Extrait de l’arrêt :
Attendu qu'il résulte de l'arrêt attaqué, des procès-verbaux de l'inspection du travail, fondement de la poursuite, et des pièces de procédure que la société (…) a, sur autorisation donnée par le maire en application de l'article L. 3132-26 du code du travail, ouvert le dimanche 4 juillet 2010 deux établissements de commerce de détail aux enseignes (…) ; que les neuf salariés employés par ces établissements en qualité de vendeurs ont, d'une part, bénéficié d'un repos compensateur le 14 juillet 2010, d'autre part, perçu une rémunération calculée selon un taux horaire majoré de 50% ; qu'au vu de procès-verbaux de l'inspection du travail relevant, notamment, que ce mode de rémunération n'était pas conforme aux prescriptions de l'article L. 3132-27 dudit code, la société (…) a été citée devant le tribunal de police du chef d'emploi dérogatoire non conforme de salarié le dimanche ; que le premier juge ayant relaxé la prévenue, le ministère public a relevé appel de la décision ;
Attendu que, pour confirmer le jugement entrepris, l'arrêt énonce que le travail accompli le dimanche 4 juillet 2010 ayant été récupéré par l'octroi, le 14 juillet, d'un repos compensateur équivalent en temps, c'est à juste titre que le tribunal a jugé que les heures ainsi travaillées avaient été rémunérées une première fois à 100% au titre du salaire de base mensualisé, puis une seconde fois à 150% au titre de la majoration portée sur les fiches de paie, soit globalement à hauteur de 250% correspondant à plus du double de la rémunération normalement due pour une durée équivalente ;
Dans un premier temps, la cour d’appel déboute les salariés de leur demande.

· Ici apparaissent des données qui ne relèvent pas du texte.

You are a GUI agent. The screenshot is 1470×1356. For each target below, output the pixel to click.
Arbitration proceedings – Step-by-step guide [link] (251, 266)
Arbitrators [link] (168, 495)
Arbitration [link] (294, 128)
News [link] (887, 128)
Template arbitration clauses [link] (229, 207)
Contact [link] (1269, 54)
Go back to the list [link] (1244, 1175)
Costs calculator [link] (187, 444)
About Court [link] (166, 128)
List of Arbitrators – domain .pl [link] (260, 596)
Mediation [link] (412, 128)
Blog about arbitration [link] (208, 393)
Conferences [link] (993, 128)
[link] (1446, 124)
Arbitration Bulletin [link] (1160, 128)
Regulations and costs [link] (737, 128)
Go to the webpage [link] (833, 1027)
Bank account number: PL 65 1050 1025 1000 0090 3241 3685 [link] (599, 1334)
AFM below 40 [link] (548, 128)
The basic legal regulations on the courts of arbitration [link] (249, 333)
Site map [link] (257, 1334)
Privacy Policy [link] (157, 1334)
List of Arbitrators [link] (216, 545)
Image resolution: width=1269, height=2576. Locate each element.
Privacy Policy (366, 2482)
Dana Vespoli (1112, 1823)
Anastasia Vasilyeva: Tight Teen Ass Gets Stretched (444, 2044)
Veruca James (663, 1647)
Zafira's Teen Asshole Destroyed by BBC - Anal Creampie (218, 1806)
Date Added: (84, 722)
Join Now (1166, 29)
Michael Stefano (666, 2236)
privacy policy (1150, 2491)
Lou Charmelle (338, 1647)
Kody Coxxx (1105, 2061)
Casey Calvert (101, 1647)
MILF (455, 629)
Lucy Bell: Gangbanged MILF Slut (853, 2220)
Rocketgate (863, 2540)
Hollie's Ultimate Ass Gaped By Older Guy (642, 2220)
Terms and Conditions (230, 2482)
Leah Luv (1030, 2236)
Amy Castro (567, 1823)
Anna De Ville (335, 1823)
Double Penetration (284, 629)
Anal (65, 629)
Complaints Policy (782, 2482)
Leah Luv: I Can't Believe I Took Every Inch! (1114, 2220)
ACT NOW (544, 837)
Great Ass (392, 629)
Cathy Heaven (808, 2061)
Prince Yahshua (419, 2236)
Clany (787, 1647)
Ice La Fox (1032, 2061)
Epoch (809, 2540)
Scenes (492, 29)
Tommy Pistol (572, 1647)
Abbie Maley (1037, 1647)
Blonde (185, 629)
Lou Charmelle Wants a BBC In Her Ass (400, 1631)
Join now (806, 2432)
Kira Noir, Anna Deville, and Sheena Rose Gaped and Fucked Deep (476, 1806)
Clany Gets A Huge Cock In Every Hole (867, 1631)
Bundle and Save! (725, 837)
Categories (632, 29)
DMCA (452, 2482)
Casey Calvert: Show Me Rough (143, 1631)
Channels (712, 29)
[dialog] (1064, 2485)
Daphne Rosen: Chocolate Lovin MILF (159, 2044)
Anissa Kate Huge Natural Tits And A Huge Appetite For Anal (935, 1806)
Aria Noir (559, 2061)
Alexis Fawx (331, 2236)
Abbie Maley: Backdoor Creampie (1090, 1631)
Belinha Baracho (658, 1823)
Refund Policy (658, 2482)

Elle estime en effet, qu’étant mensualisés ils perçoivent déjà d’une rémunération à hauteur de 100%.
Une majoration de 150% accordée en sus, au titre du travail le dimanche, porterait la majoration totale à 250%, donc bien au-delà de l'obligation légale.
Extrait de l’arrêt :
Attendu que, pour confirmer le jugement entrepris, l'arrêt énonce que le travail accompli le dimanche 4 juillet 2010 ayant été récupéré par l'octroi, le 14 juillet, d'un repos compensateur équivalent en temps, c'est à juste titre que le tribunal a jugé que les heures ainsi travaillées avaient été rémunérées une première fois à 100% au titre du salaire de base mensualisé, puis une seconde fois à 150% au titre de la majoration portée sur les fiches de paie, soit globalement à hauteur de 250% correspondant à plus du double de la rémunération normalement due pour une durée équivalente
Mais la Cour de cassation n'est pas du même avis, elle casse et annule l’arrêt de la cour d’appel.
Elle rappelle que la contrepartie prévue par le code du travail est totalement indépendante de la rémunération mensuelle versée au titre de la mensualisation, et que cette dernière n’a pas à être prise en compte pour déterminer si l’obligation légalement prévue est respectée ou pas.
Extrait de l’arrêt :
Mais attendu qu'en se déterminant ainsi, alors qu'elle ne pouvait faire dépendre la rémunération du travail accompli dans le cadre d'une dérogation au repos dominical de celle, mensualisée, normalement versée aux salariés, la cour d'appel a méconnu les texte et principe ci-dessus rappelés ;
D'où il suit que la cassation est encourue de ce chef ;
Par ces motifs :
CASSE et ANNULE l'arrêt susvisé de la cour d'appel de Paris, en date du 19 mars 2013, mais en ses seules dispositions relatives à la rémunération des neuf salariés employés en qualité de vendeurs, toutes autres dispositions étant expressément maintenues ;
Commentaire de LégiSocial
Profitons de l’affaire présente pour rappeler quelques notions importantes concernant la dérogation au repos dominical dans le cadre d’une dérogation dite « les dimanches du maire » dans les commerces de détail.
Préambule
Les établissements de commerce de détail où le repos hebdomadaire a lieu normalement le dimanche peuvent supprimer ce repos les dimanches désignés, pour chaque commerce, par décision du maire (ou par le Préfet à Paris).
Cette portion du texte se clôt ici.